Building an Open Source, Continuous Benchmark System
At QuantStack we strive to write high-performance open source software, such as xtensor and xsimd. A key component of modern software development is continuous integration testing. There is an abundance of free CI services (Travis, AppVeyor, Azure…), but running benchmarks continuously is more complicated — that’s why we built our own cheap open source solution on top of Concourse and OpenStack.
Concourse is a continuous integration software, and we use it for two purposes: multi-project continuous integration, and continuous benchmarking. It’s easy to setup on a low cost server, using docker-compose. One can, for example, run it on the cheapest OVH server, that costs around 3 Euro a month — but you can run it on any cheap server that you have root access to.
Each job in Concourse runs in it’s own docker environment, on the same server (since we have gone the easy way and run the Concourse “worker” on the same server and start it with the same docker-compose). In theory, Concourse supports multiple workers on distributed servers, but we haven’t explored that possibility yet.
You can check out our live Concourse CI here: http://22.214.171.124:8080/
A key notion in Concourse are pipelines. Pipelines determine how the “build process” flows, and what happens next. For the multi-project integration, we trigger a rebuild of the entire xstack whenever one of our core-dependencies changes. For example, our lowest-level library xtl is used in xtensor. If a commit lands on xtl master, we trigger a build of xtensor, and in turn a build of xtensor-python, xtensor-fftw, and all other dependent libraries. This increases our test-converage drastically, since we also test with all client libraries at once and gives us a lot more confidence when releasing a new xtensor version.
A problem that is harder to tackle than continuous integration is continuous benchmarking, because it requires a stable environment (same hardware) that is not used by any other process during the benchmark process. For this, it becomes necessary to either obtain dedicated hardware, or boot up a server somewhere.
Thanks to cloud computing, booting up a server somewhere has never been easier, and cheaper since we boot it up only for short “bursts” of time, when someone pushes a new commit on master! We use OpenStack on OVH.com here, since they are a very reliable European player and support OpenStack as a first class citizen. So everytime a new benchmark should run, we boot up a dedicated machine on OVH cloud using the OpenStack Python client from the build script:
openstack server create bench --flavor b2–7 --image ubuntu --key-name bench_key
Once the machine is ready, the CI process logs in using SSH and our private key that we supplied above. All benchmarking commands are then executed on the OpenStack server: downloading & installing xtl, xsimd and xtensor, and running the benchmarks. Through our selection of the
flavor we make sure that we obtain a consistent benchmarking environment with 4 dedicated CPU's. Additionally, we are adding a persistent volume that we use to store the results of each benchmark run.

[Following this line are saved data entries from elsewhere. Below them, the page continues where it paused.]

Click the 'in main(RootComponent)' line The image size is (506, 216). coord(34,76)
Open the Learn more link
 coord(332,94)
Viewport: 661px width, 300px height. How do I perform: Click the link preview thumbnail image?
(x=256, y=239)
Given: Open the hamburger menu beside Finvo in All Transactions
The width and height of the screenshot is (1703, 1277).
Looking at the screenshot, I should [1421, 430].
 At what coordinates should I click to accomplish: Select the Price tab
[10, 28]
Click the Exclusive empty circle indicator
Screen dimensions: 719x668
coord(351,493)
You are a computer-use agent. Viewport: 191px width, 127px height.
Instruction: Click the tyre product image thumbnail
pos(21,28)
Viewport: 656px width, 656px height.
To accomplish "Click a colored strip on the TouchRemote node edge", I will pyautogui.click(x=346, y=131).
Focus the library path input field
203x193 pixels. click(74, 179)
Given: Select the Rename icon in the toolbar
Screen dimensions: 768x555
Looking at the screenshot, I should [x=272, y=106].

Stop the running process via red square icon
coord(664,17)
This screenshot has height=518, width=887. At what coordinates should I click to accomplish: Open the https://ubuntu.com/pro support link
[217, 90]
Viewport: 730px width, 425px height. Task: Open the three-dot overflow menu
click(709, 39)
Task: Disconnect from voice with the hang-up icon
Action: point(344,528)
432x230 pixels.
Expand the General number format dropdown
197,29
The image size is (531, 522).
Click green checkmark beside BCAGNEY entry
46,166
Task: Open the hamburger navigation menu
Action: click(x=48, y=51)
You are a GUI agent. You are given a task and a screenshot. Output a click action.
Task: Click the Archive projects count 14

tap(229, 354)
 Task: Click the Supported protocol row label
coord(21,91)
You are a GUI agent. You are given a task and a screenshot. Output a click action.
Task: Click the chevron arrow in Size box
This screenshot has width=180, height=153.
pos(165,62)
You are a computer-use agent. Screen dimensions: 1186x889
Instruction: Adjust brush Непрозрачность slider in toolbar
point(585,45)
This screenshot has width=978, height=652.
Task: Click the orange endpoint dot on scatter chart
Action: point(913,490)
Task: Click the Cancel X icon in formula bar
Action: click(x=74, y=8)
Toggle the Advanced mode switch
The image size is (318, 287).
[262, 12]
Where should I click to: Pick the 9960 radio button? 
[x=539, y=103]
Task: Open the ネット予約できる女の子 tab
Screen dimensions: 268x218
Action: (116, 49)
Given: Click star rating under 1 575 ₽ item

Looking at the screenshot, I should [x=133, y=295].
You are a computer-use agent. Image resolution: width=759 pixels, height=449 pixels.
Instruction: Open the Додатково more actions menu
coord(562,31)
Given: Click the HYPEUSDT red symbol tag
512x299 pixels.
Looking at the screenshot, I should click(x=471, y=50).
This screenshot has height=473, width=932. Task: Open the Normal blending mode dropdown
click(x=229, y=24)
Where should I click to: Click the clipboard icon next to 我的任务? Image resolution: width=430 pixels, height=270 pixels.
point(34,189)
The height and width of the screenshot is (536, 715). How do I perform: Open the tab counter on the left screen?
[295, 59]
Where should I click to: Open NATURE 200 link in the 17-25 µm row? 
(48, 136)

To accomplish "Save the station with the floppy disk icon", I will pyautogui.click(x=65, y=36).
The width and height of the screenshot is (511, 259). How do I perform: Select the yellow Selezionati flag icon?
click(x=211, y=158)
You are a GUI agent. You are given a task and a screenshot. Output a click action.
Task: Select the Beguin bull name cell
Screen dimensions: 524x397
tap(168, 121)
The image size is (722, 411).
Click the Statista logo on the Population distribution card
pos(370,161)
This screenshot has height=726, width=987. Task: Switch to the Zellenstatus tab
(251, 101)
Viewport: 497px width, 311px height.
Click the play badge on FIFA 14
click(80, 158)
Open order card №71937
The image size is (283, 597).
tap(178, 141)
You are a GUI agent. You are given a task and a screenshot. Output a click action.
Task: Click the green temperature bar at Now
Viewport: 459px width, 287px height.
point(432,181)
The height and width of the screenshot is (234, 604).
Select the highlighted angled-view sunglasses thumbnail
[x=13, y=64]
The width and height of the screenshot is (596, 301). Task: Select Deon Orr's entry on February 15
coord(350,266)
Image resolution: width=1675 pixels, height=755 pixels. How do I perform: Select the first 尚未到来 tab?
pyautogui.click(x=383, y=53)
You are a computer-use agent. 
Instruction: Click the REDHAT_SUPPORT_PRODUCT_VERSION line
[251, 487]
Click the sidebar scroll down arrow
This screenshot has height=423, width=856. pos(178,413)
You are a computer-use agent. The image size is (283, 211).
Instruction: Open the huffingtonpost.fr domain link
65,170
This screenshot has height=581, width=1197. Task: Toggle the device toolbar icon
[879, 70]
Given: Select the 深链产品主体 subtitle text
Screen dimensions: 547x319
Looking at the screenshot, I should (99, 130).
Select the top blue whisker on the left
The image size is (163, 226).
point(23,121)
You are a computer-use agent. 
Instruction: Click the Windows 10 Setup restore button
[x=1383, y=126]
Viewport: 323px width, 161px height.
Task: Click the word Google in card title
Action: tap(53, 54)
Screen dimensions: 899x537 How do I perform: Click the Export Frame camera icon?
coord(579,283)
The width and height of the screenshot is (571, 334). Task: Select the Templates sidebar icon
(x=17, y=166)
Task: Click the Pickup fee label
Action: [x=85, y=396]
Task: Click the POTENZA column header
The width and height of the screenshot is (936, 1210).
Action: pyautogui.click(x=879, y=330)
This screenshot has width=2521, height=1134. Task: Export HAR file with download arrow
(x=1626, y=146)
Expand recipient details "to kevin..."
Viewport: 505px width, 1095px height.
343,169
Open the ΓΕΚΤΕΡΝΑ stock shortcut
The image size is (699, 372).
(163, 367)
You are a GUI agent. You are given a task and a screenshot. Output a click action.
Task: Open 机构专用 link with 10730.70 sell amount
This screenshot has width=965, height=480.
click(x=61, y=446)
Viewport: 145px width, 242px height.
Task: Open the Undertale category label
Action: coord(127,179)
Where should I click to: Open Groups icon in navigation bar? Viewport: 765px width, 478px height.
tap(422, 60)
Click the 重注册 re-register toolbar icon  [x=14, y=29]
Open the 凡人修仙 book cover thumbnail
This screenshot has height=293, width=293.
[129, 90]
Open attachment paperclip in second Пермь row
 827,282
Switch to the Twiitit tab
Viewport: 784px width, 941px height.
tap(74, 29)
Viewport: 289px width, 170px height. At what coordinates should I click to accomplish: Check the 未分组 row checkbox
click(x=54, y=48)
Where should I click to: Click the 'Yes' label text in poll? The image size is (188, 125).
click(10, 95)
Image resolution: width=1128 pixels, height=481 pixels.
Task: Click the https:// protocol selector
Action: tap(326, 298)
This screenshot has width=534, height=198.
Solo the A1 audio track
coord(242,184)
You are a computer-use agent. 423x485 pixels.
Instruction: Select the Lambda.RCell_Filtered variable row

We are using the fantastic ASV (Airspeed Velocity) Python package, that not only measures the execution times, but also publishes the measurements (and a history of measurements) to a dedicated GitHub page.
Once this is done, the dedicated OpenStack machine is shut down — this saves a good deal of money since we only run benchmarks a maximum of one or two times a day, and we only pay for the hours the machine is actually booted up.
You can find our continuous benchmarking results here: https://wolfv.github.io/xtensor-asv (expect them to improve soon!)
How can I do this for Python/Julia/R/C++?
The good news is that the continuous benchmarking code is language agnostic — you can use it from Python, Julia, R and (like us) C++.
The entire infrastructure is Open Source, and we documented everything necessary in the ReadMe on GitHub:
Contribute to wolfv/xstack-ci development by creating an account on GitHub.
The usage of ASV with Python is extremely nice (one just needs to add some
benchmark_... functions to the Python code). Languages other than Python are slightly more tedious (we had to write a small wrapper to import JSON results from Google Benchmark to ASV), but it can be done — and I am sure we can all help improve ASV to, for example, automatically import JSON or CSV results.